Schools

Hinsdale Central Meets Federal AYP Standards, South Falls Short

District 86 as a whole did not make AYP according to No Child Left Behind standards after its white students were the only subgroup that met or exceeded standards at an acceptable rate according to the federal policy.

Hinsdale Central hit federal adequate yearly progress (AYP) benchmarks according to No Child Left Behind during the 2013 school year, while Hinsdale South and District 86 as a whole did not.

To make AYP in 2013, a school or district needed to either have 92.5 of that year’s juniors and 92.5 of every subgroup within that junior class that contains 45 or more students meet or exceed state math and reading standards on the Prairie State Achievement Examination (PSAE), or have the junior class and the qualifying subgroups meet or exceed at a “safe-harbor” rate that would show a certain amount of growth over 2012. 

AYP benchmarks rise each year under No Child Left Behind. The 92.5 percent 2013 benchmark was up from the 85 percent benchmark of 2012.

Beyond the junior class as a whole, which had an 89.6 percent meet-or-exceeds rate in reading and an 89.7 percent rate in math that each surpassed the respective safe-harbor targets of 87.9 percent and 88.8 percent, Hinsdale Central’s only subgroups large enough to measure were white students and Asian students. 

White students at Central met or exceeded reading standards at a 90.2 percent clip (safe-harbor target was 88.9 percent) and math standards at a 91.2 percent clip. Asian students met or exceeded in reading at a 92.3 percent rate in both reading and math.

Acting Superintendent Bruce Law said the white math rate and both Asian rates satisfied non-safe-harbor AYP standards based on the size of the group and the rates being as close as they are to the 92.5 percent target.

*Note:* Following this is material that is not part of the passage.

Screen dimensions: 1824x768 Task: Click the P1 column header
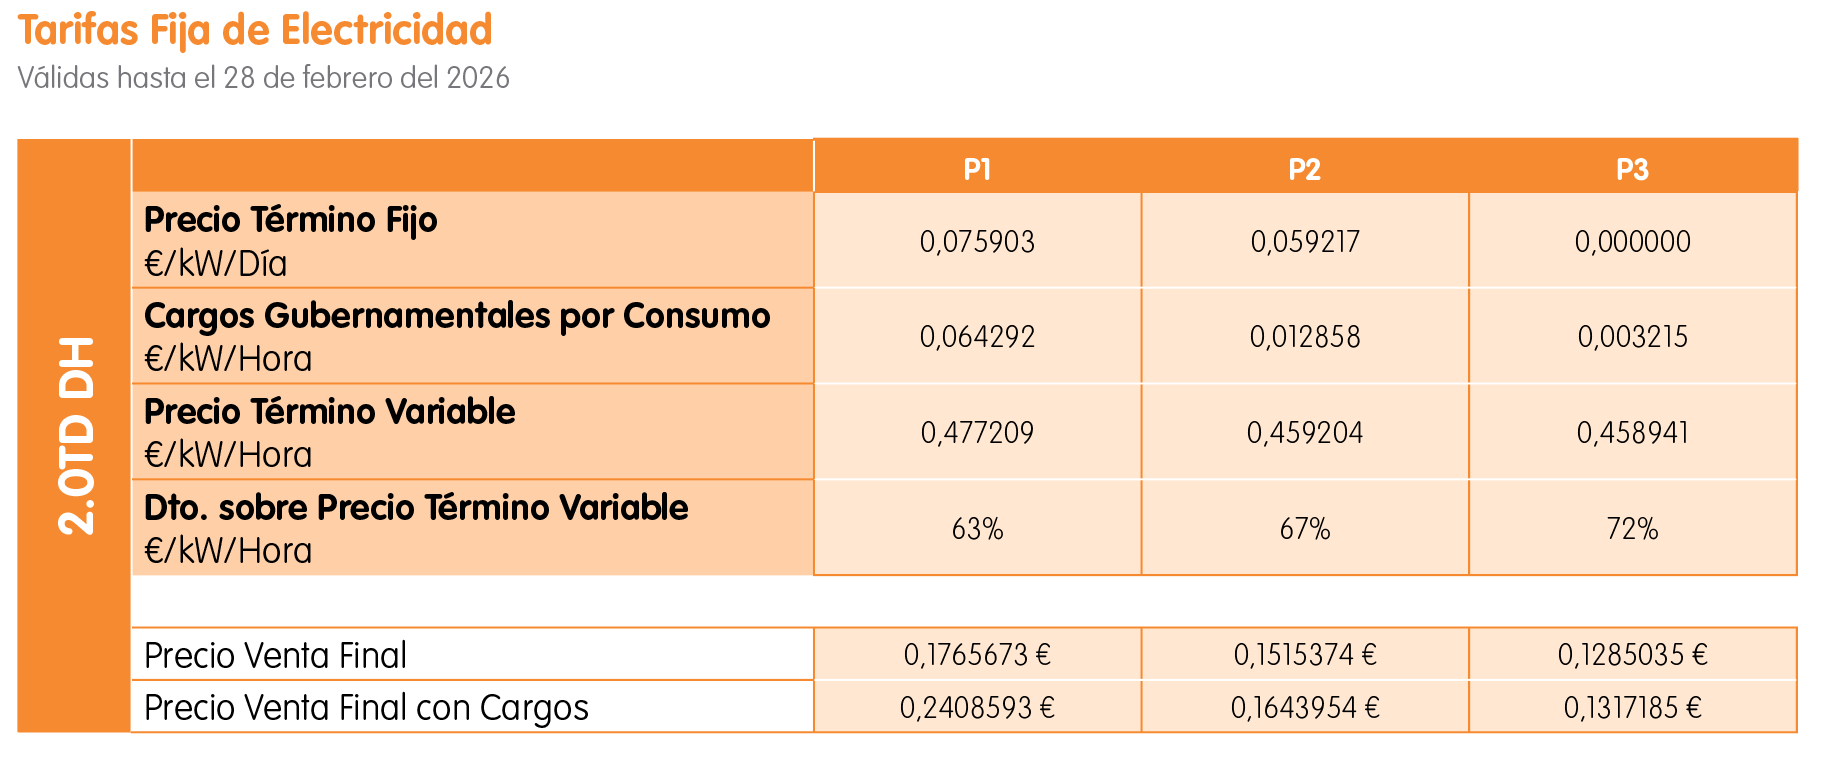[977, 169]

In 2012, Hinsdale Central did not make AYP because one subgroup, students with disabilities, did not hit its safe-harbor target. This year, students with disabilities was not a subgroup large enough to be considered for Hinsdale Central, though the district-wide disabled subgroup failed to make AYP with only 43.8 percent meeting or exceeding standards in reading and math. 

At Hinsdale South, where the junior class as a whole failed to hit its safe-harbor target, the qualifying subgroups were white, black and economically disadvantaged students. White students met or exceeded at a 79.4 percent clip in reading and a 78.8 percent clip in math, both short of the 82.2 percent safe-harbor targets. 

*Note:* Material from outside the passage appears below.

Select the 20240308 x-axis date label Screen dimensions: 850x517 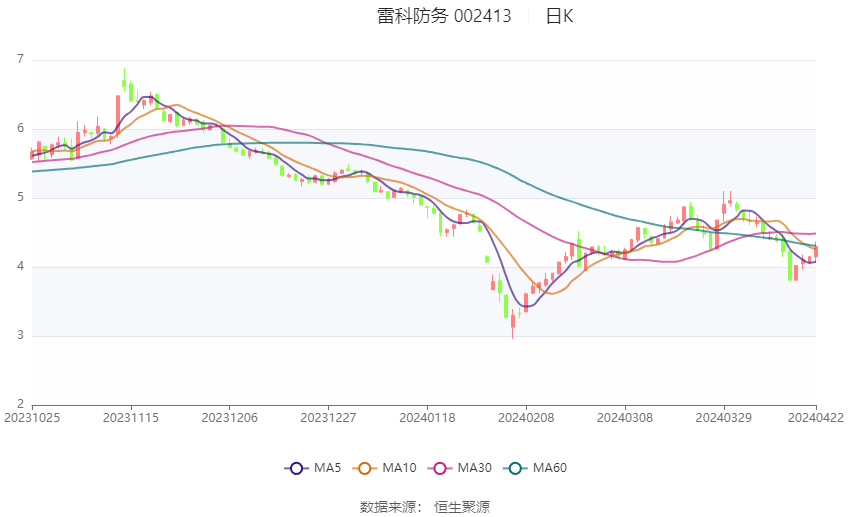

Thirty-six percent of black students met or exceeded in reading, and 24 percent met or exceeded in math. The economically disadvantaged met or exceeded at a 51.5 percent clip in reading, short of the 58.9 percent safe-harbor target, and at a 39.7 percent clip in math, which was close enough to the 43.4 percent safe-harbor target to make AYP. 

According to district documents, it's the sixth straight year Hinsdale South has failed to make AYP. 

Hinsdale South Principal Brian Waterman said the 92.5 percentage is "virtually impossible" to hit for his school based on its demographics.

"We don’t get this report and say, 'We didn’t make AYP; what are we going to do?'" Waterman said. 

While he does not put much stock into the yes-or-no AYP determination, Waterman and his staff do pay attention to the PSAE numbers and use them to study what's happening with struggling students. For example, they may look at the course progressions different students take and how they correlate with PSAE results.  

Waterman said he's proud that the percentage of black and economically disadvantaged South students meeting or exceeding has remained steady as those "historically underperforming" populations have grown significantly in recent years.

"That would buck the national trend," he said.

As a whole District 86 did not make AYP. Its entire junior class met or exceeded reading standards at an 83.1 percent clip, short of the 84.4 percent safe-harbor target, and math standards at an 81.3 percent clip, short of the 84.5 percent safe-harbor target. 

The district’s white students made AYP in both subjects, but black, Hispanic, Asian, disabled, and economically disadvantaged students made AYP in neither.

Law called the AYP determination a "lag indicator" that the district does not prioritize as high as "leading indicators," such as individual student interventions, which instead of judging students based on what they've done in the past  aims to project how they will grow in the future.

"That’s what we’re really working towards," Law said.